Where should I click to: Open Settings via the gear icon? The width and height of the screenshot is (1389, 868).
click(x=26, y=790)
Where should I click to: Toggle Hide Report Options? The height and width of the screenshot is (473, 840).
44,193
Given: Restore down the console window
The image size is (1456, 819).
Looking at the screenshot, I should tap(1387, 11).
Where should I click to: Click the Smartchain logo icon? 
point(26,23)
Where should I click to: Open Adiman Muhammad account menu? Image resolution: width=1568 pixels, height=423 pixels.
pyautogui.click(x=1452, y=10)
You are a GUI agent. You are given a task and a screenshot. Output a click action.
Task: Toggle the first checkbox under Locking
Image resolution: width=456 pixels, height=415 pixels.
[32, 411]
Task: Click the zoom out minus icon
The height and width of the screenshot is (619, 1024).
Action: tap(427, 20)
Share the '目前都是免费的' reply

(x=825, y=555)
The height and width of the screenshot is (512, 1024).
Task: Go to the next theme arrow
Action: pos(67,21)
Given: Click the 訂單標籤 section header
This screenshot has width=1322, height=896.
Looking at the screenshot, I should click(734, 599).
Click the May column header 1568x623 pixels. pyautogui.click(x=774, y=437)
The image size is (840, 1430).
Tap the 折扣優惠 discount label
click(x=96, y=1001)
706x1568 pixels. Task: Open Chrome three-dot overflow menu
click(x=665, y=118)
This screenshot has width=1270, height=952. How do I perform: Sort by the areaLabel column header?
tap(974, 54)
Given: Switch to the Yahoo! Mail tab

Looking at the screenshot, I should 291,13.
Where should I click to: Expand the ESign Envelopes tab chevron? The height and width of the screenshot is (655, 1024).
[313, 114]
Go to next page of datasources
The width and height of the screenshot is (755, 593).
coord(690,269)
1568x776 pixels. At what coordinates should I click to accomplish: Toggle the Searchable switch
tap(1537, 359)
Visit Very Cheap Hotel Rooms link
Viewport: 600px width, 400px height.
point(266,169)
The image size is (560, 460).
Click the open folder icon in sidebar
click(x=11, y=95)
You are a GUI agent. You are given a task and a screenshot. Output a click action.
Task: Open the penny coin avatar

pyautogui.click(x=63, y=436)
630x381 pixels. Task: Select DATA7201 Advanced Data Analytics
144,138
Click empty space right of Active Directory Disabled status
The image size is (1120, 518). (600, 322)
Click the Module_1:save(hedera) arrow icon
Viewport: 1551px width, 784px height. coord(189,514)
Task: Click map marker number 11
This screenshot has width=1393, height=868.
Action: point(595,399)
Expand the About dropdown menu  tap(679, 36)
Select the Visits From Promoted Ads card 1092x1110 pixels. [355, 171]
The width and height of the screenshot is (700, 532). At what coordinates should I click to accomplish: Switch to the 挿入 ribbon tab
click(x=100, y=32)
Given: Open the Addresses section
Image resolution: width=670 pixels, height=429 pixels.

□ □ □ □

_Work to be completed_
Render the lines above as a JSON list of strings, one string per line, and leave out any blank lines.

_Output of the exercise_
[
  "Where should I click to: Open Settings via the gear icon? The width and height of the screenshot is (1389, 868).",
  "click(x=26, y=790)",
  "Where should I click to: Toggle Hide Report Options? The height and width of the screenshot is (473, 840).",
  "44,193",
  "Given: Restore down the console window",
  "The image size is (1456, 819).",
  "Looking at the screenshot, I should tap(1387, 11).",
  "Where should I click to: Click the Smartchain logo icon? ",
  "point(26,23)",
  "Where should I click to: Open Adiman Muhammad account menu? Image resolution: width=1568 pixels, height=423 pixels.",
  "pyautogui.click(x=1452, y=10)",
  "You are a GUI agent. You are given a task and a screenshot. Output a click action.",
  "Task: Toggle the first checkbox under Locking",
  "Image resolution: width=456 pixels, height=415 pixels.",
  "[32, 411]",
  "Task: Click the zoom out minus icon",
  "The height and width of the screenshot is (619, 1024).",
  "Action: tap(427, 20)",
  "Share the '目前都是免费的' reply",
  "(x=825, y=555)",
  "The height and width of the screenshot is (512, 1024).",
  "Task: Go to the next theme arrow",
  "Action: pos(67,21)",
  "Given: Click the 訂單標籤 section header",
  "This screenshot has width=1322, height=896.",
  "Looking at the screenshot, I should click(734, 599).",
  "Click the May column header 1568x623 pixels. pyautogui.click(x=774, y=437)",
  "The image size is (840, 1430).",
  "Tap the 折扣優惠 discount label",
  "click(x=96, y=1001)",
  "706x1568 pixels. Task: Open Chrome three-dot overflow menu",
  "click(x=665, y=118)",
  "This screenshot has width=1270, height=952. How do I perform: Sort by the areaLabel column header?",
  "tap(974, 54)",
  "Given: Switch to the Yahoo! Mail tab",
  "Looking at the screenshot, I should 291,13.",
  "Where should I click to: Expand the ESign Envelopes tab chevron? The height and width of the screenshot is (655, 1024).",
  "[313, 114]",
  "Go to next page of datasources",
  "The width and height of the screenshot is (755, 593).",
  "coord(690,269)",
  "1568x776 pixels. At what coordinates should I click to accomplish: Toggle the Searchable switch",
  "tap(1537, 359)",
  "Visit Very Cheap Hotel Rooms link",
  "Viewport: 600px width, 400px height.",
  "point(266,169)",
  "The image size is (560, 460).",
  "Click the open folder icon in sidebar",
  "click(x=11, y=95)",
  "You are a GUI agent. You are given a task and a screenshot. Output a click action.",
  "Task: Open the penny coin avatar",
  "pyautogui.click(x=63, y=436)",
  "630x381 pixels. Task: Select DATA7201 Advanced Data Analytics",
  "144,138",
  "Click empty space right of Active Directory Disabled status",
  "The image size is (1120, 518). (600, 322)",
  "Click the Module_1:save(hedera) arrow icon",
  "Viewport: 1551px width, 784px height. coord(189,514)",
  "Task: Click map marker number 11",
  "This screenshot has width=1393, height=868.",
  "Action: point(595,399)",
  "Expand the About dropdown menu  tap(679, 36)",
  "Select the Visits From Promoted Ads card 1092x1110 pixels. [355, 171]",
  "The width and height of the screenshot is (700, 532). At what coordinates should I click to accomplish: Switch to the 挿入 ribbon tab",
  "click(x=100, y=32)",
  "Given: Open the Addresses section",
  "Image resolution: width=670 pixels, height=429 pixels."
]